Pip’s been available as a zipapp for a number of releases now. We don’t promote it as the canonical way to install/use pip because there was too much pushback (too many people expect subprocess.run([sys.executable, "-m", "pip", ...]) to work).

1 Like

You mean, like the output of cx_Freeze, or PyInstaller, or py2exe, or py2app, or PyOxidizer, or pynsist, or Briefcase, or auto-py-to-exe, or (at a bit more of a stretch) Nuitka or Cython?

The impression I get from the community is that Flatpak isn’t there yet for any programming language/environment. And users are not very impressed with it, either - in theory it’s supposed to be able to reuse dependencies, but in practice you end up losing gigabytes of disk space to things like redundant complete desktop environments with slightly different version numbers to run GUI programs that are scarcely toys.

I’m not sure what you’re hoping to see when you look beyond Python, but in principle I support you.

Agreed generally, and interesting to know about RHEL. The default Debian distribution of Python is quite a bit different from a standard compiled-from-source version. (And the Mint community will direct you to a PPA rather than building from source, even though they’re generally willing to help people build things from source and Python Linux builds are generally pretty straightforward.)

Yes.
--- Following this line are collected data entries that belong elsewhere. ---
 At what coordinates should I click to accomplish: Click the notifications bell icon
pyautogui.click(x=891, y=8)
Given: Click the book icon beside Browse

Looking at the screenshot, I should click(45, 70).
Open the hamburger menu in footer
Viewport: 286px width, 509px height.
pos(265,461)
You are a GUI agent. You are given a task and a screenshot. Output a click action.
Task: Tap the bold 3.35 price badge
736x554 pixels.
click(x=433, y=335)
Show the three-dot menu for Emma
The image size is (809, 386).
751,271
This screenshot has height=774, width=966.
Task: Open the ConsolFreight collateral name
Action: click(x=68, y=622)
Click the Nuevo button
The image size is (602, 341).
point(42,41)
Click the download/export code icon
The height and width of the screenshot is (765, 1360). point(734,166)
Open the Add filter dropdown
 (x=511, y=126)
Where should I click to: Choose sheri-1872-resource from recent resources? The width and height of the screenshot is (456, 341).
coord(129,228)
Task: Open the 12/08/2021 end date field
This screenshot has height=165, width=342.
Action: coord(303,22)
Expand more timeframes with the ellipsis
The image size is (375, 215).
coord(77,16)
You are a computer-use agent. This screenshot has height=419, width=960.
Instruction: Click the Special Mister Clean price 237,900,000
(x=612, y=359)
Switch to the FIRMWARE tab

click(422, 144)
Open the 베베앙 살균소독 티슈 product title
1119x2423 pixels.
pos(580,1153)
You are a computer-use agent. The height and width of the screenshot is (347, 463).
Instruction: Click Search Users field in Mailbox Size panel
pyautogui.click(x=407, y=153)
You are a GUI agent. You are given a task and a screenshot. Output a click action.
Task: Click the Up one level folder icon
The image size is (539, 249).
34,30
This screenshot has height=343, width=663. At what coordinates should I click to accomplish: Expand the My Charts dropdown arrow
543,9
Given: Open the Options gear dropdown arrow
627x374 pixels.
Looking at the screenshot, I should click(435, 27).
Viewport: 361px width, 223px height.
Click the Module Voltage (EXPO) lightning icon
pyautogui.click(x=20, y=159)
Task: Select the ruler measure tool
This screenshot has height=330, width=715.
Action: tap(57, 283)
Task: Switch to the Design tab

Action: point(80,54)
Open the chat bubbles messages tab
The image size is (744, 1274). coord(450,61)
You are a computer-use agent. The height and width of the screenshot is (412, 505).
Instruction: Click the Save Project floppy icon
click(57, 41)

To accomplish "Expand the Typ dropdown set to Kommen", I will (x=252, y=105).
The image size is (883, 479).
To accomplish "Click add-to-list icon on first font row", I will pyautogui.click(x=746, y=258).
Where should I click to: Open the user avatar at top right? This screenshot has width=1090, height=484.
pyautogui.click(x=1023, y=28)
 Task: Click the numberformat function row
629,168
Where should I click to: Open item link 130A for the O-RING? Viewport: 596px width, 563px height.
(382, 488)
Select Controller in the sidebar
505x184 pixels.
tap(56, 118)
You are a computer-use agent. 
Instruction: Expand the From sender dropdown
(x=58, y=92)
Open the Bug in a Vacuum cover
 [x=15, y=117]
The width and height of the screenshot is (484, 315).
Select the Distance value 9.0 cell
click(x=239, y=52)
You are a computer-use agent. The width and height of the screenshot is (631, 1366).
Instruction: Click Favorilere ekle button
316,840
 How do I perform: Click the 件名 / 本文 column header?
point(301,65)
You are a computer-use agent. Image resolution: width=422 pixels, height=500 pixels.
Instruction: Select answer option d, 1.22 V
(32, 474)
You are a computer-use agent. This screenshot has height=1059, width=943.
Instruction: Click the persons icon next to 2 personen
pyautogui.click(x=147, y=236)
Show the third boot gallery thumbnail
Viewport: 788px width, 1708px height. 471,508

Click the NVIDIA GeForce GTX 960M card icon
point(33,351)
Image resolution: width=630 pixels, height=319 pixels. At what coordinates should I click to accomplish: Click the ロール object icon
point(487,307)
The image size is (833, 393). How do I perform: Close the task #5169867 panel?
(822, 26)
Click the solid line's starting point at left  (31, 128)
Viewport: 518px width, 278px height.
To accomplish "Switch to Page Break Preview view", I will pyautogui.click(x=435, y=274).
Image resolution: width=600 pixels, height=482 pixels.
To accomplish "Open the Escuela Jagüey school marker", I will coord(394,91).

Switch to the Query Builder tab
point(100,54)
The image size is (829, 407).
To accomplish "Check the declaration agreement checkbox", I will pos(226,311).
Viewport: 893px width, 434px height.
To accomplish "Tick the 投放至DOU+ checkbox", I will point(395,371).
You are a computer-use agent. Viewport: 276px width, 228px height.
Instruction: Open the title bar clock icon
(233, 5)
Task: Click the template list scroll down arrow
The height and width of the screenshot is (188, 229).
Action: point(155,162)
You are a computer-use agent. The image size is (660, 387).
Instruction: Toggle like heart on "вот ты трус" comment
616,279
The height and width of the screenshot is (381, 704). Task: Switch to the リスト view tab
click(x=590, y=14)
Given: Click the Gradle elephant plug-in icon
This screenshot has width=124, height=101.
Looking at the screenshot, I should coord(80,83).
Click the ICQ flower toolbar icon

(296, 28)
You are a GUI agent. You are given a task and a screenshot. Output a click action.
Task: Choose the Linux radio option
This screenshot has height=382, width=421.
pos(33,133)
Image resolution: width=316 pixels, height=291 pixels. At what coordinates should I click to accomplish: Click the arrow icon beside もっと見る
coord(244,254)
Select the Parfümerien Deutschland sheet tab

I have not had the need for any of those yet, so I keep forgetting their names. And also I wonder why none of those solutions has become more popular. Are they bad? Is it hard to get those to build in CI/CD? Are they complex to handle? How can we help them become more mainstream (so that we offer a better alternative than "just run pip install --break-system-packages spotdl”)? Is some standardization work needed? Better documentation, tutorials, guides?

One thing that worries me, is that it might mean that each application contains its own copy of the Python interpreter (with standard library, and so on), but maybe that is not as bad as electron was. Which also reminds me, how come electron got so popular some years ago but nothing in Python realm? Or did I miss it?

1 Like

Personally I don’t use them because they try to “optimise” what gets included by walking the import tree. That’s fine if it works, but fiddly and annoying when it doesn’t. What I want is something that just combines a zipapp with a Python interpreter into a single file executable.